» **TASK BRIEF**
Word for word, the data below must be repeated in full; no picture is to be included.

(Stored items)
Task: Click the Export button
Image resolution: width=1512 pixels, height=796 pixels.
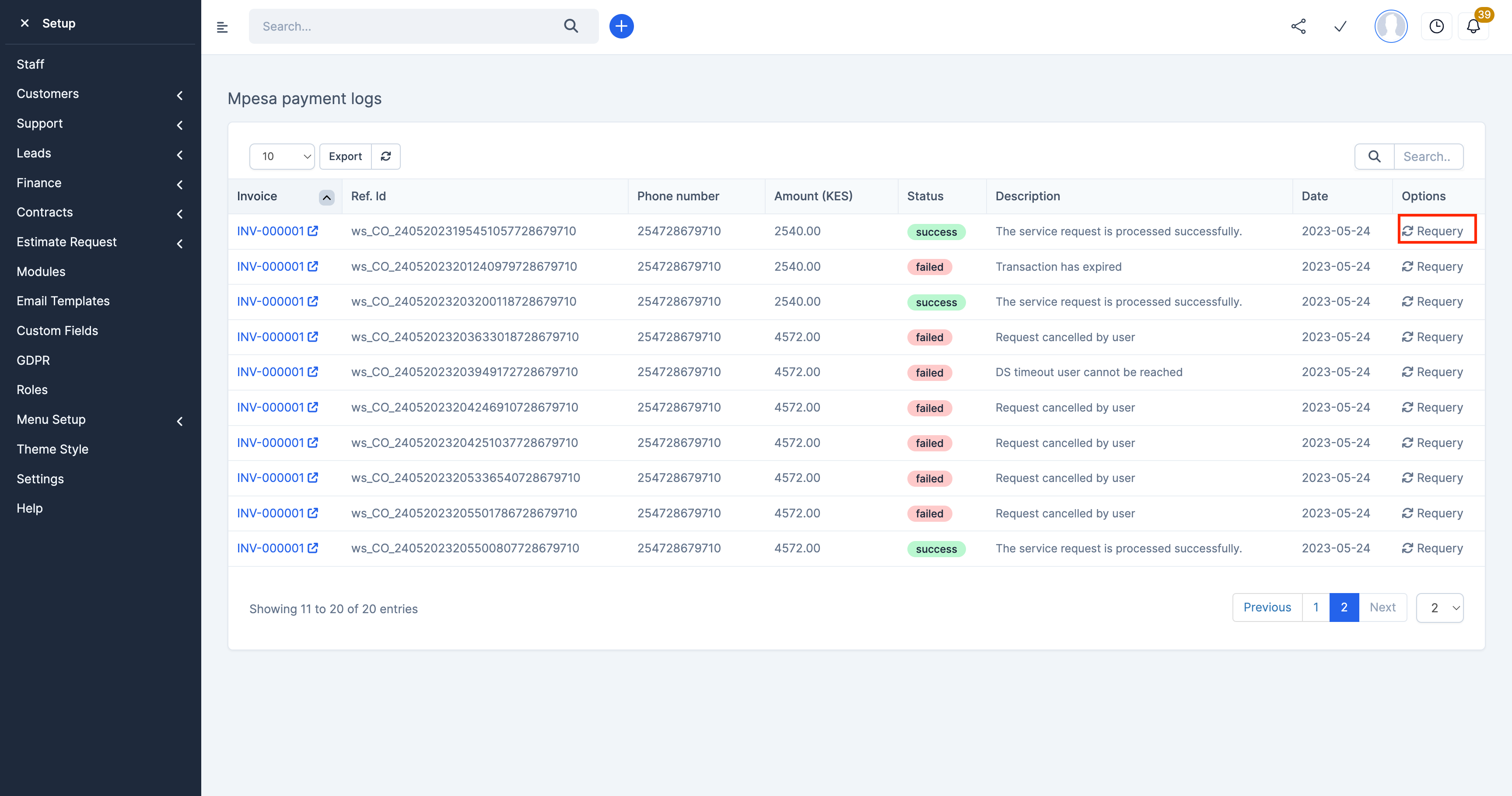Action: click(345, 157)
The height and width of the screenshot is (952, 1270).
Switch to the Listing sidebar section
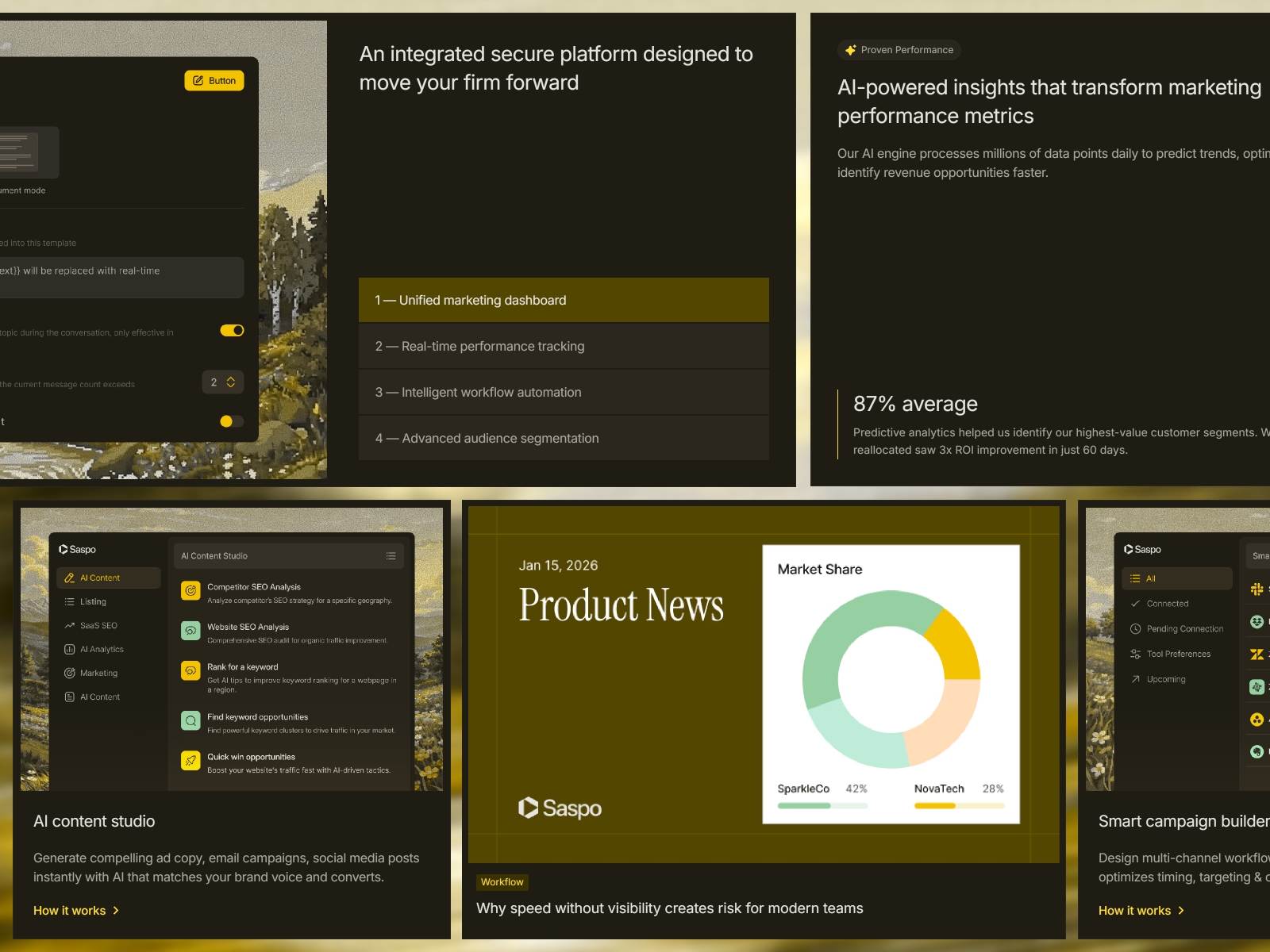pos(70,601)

» **RESPONSE**
Task: Click the Export button
Image resolution: width=1512 pixels, height=796 pixels.
Action: click(345, 157)
The height and width of the screenshot is (952, 1270).
Switch to the Listing sidebar section
pos(70,601)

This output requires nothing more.